SOURCE EXCERPT:

This makes modular programming suddenly much easier than with procedural programming, where it's the responsibility of the caller of a function to maintain state (and hence to decide on data structures). Now it's the implementor of a set of methods who decides on the layout of data structures. The caller doesn't even have to know about those internals.

One last term is important: a class is the abstraction of the combined implementation and interface for objects sharing the same data layout. Otherwise said: an object is an instantiation of a class structure. Two different objects which instantiate the same class may have different states (i.e., different content of their internal data) but they have a common interface.

RECORDS PROVIDED:
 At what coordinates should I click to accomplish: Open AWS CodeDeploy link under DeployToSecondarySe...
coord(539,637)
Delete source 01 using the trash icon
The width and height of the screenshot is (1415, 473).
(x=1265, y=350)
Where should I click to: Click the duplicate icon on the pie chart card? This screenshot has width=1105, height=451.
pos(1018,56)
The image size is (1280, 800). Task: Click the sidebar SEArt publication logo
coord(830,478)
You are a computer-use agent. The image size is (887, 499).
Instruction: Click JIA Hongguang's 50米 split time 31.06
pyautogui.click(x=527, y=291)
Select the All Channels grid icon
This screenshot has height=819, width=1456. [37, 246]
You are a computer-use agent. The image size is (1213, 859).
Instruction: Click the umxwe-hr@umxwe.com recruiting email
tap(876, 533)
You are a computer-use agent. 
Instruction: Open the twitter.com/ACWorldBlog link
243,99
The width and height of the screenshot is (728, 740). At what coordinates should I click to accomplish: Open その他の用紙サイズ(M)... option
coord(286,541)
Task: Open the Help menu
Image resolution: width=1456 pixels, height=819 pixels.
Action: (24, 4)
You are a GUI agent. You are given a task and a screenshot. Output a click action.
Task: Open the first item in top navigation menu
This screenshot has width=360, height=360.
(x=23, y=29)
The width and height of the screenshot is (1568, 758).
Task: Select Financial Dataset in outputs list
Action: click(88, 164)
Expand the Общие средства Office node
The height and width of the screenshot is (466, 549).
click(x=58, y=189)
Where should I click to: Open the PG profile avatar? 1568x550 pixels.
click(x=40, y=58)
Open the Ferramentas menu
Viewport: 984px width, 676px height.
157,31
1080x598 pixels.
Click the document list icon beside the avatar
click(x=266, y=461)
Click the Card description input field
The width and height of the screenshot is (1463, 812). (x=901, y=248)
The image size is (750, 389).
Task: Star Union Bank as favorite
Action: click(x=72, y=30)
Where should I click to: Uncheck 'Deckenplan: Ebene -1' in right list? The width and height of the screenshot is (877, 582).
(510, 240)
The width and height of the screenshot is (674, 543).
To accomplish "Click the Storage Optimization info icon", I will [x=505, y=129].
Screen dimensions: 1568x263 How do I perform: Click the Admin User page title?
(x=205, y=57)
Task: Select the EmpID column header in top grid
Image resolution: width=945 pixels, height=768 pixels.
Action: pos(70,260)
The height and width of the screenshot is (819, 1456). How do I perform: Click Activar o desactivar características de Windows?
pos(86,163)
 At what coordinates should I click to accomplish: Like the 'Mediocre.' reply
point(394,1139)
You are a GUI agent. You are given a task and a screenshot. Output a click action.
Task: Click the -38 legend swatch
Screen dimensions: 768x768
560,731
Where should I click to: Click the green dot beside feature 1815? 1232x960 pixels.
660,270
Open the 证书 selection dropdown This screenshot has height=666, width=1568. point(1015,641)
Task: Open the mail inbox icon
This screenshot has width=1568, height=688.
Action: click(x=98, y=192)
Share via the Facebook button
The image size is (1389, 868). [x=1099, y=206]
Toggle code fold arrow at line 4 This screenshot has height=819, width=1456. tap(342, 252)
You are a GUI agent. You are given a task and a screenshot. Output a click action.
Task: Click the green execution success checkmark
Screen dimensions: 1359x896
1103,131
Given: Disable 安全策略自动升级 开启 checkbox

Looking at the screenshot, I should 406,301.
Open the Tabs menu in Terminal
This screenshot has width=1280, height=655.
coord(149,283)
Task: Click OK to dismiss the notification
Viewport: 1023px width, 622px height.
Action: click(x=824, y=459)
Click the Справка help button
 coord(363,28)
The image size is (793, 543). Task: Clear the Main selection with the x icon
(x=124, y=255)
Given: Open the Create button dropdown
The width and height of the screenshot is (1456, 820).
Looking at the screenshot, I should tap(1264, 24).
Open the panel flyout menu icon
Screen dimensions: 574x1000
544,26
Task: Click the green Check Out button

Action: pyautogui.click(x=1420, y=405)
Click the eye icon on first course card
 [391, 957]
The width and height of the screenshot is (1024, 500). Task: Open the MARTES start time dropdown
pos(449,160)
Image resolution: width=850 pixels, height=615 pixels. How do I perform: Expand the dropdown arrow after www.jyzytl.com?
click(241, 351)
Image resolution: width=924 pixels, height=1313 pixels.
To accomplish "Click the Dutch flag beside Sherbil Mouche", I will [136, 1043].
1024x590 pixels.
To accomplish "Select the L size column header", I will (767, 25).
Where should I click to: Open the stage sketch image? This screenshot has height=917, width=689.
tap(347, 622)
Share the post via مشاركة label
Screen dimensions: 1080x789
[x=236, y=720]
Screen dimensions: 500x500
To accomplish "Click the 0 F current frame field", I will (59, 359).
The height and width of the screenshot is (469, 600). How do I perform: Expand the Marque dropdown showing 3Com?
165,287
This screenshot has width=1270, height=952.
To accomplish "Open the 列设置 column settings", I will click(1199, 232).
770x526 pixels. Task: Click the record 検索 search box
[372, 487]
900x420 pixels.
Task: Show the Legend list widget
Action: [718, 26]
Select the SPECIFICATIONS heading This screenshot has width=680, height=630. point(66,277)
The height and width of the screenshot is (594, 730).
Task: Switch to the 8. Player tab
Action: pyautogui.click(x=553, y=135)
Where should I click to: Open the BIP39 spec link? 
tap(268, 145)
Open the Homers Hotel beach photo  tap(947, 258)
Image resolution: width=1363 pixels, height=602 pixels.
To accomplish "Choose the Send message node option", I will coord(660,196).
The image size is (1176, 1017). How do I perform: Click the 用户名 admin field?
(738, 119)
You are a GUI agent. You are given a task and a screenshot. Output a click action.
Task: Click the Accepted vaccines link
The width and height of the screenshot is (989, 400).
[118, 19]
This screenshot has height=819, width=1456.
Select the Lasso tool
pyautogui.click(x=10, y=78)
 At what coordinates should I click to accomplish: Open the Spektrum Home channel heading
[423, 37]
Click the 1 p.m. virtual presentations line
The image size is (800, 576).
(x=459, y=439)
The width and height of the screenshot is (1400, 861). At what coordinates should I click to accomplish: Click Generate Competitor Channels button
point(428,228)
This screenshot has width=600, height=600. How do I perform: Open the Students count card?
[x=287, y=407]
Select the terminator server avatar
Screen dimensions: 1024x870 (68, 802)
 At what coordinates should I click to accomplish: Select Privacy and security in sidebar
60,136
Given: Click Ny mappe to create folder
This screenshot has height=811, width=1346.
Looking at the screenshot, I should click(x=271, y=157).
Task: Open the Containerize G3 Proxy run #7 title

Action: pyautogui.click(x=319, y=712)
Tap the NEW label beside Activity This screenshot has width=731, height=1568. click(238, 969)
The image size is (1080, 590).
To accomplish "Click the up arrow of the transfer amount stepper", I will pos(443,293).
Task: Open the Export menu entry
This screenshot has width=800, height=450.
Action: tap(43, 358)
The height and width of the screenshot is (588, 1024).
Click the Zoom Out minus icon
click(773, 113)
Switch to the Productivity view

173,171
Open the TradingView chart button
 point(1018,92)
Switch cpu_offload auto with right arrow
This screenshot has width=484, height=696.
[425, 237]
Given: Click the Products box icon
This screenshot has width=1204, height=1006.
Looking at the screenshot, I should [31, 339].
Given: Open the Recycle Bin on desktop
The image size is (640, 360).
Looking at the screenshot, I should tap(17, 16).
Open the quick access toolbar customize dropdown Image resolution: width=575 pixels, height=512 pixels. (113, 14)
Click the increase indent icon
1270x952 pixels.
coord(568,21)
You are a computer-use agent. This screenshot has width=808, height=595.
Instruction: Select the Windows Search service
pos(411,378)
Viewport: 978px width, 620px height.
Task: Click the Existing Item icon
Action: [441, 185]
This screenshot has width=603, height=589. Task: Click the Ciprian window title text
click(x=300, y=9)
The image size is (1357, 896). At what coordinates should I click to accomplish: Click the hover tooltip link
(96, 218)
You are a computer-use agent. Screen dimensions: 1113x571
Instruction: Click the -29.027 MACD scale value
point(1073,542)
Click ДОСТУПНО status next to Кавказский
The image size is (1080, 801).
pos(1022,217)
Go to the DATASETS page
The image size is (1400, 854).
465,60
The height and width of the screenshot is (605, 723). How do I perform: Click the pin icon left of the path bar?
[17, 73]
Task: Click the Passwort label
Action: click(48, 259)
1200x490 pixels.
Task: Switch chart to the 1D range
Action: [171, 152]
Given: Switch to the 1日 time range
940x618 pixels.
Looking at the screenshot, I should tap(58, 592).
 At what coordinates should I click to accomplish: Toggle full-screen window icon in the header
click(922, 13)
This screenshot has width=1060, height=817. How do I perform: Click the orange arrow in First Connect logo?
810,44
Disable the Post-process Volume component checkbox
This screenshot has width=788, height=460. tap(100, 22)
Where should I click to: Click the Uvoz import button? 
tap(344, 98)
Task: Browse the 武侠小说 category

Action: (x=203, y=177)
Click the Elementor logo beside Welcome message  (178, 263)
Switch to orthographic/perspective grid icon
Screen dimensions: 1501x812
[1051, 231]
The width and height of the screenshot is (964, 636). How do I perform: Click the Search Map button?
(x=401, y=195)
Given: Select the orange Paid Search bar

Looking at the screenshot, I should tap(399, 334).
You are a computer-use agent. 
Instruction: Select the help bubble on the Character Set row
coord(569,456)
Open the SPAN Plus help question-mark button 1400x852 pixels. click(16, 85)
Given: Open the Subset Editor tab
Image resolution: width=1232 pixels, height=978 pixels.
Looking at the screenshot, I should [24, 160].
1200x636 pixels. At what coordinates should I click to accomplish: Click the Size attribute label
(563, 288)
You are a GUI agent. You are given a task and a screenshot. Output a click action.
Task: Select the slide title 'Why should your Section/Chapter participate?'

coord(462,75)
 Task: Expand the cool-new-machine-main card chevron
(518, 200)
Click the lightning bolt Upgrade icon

TASK SET:
(A) According to the excerpt on objects and classes, why does modular programming become much easier than with procedural programming? Answer in one to three sentences.
(B) Can you copy out the entries from the line containing "Open the 证书" through the line containing "will (767, 25).", with both of those lines included?
The excerpt on objects and classes is unrelated to the entries.

TASK-BY-TASK SOLUTIONS:
(A) In procedural programming, the caller of a function has to maintain state and so decides on the data structures. With objects, the implementor of a set of methods decides on the data layout, and the caller doesn't even need to know about those internals.

(B)
Open the 证书 selection dropdown This screenshot has height=666, width=1568. point(1015,641)
Task: Open the mail inbox icon
This screenshot has width=1568, height=688.
Action: click(x=98, y=192)
Share via the Facebook button
The image size is (1389, 868). [x=1099, y=206]
Toggle code fold arrow at line 4 This screenshot has height=819, width=1456. tap(342, 252)
You are a GUI agent. You are given a task and a screenshot. Output a click action.
Task: Click the green execution success checkmark
Screen dimensions: 1359x896
1103,131
Given: Disable 安全策略自动升级 开启 checkbox

Looking at the screenshot, I should 406,301.
Open the Tabs menu in Terminal
This screenshot has width=1280, height=655.
coord(149,283)
Task: Click OK to dismiss the notification
Viewport: 1023px width, 622px height.
Action: click(x=824, y=459)
Click the Справка help button
 coord(363,28)
The image size is (793, 543). Task: Clear the Main selection with the x icon
(x=124, y=255)
Given: Open the Create button dropdown
The width and height of the screenshot is (1456, 820).
Looking at the screenshot, I should tap(1264, 24).
Open the panel flyout menu icon
Screen dimensions: 574x1000
544,26
Task: Click the green Check Out button

Action: pyautogui.click(x=1420, y=405)
Click the eye icon on first course card
 [391, 957]
The width and height of the screenshot is (1024, 500). Task: Open the MARTES start time dropdown
pos(449,160)
Image resolution: width=850 pixels, height=615 pixels. How do I perform: Expand the dropdown arrow after www.jyzytl.com?
click(241, 351)
Image resolution: width=924 pixels, height=1313 pixels.
To accomplish "Click the Dutch flag beside Sherbil Mouche", I will [136, 1043].
1024x590 pixels.
To accomplish "Select the L size column header", I will (767, 25).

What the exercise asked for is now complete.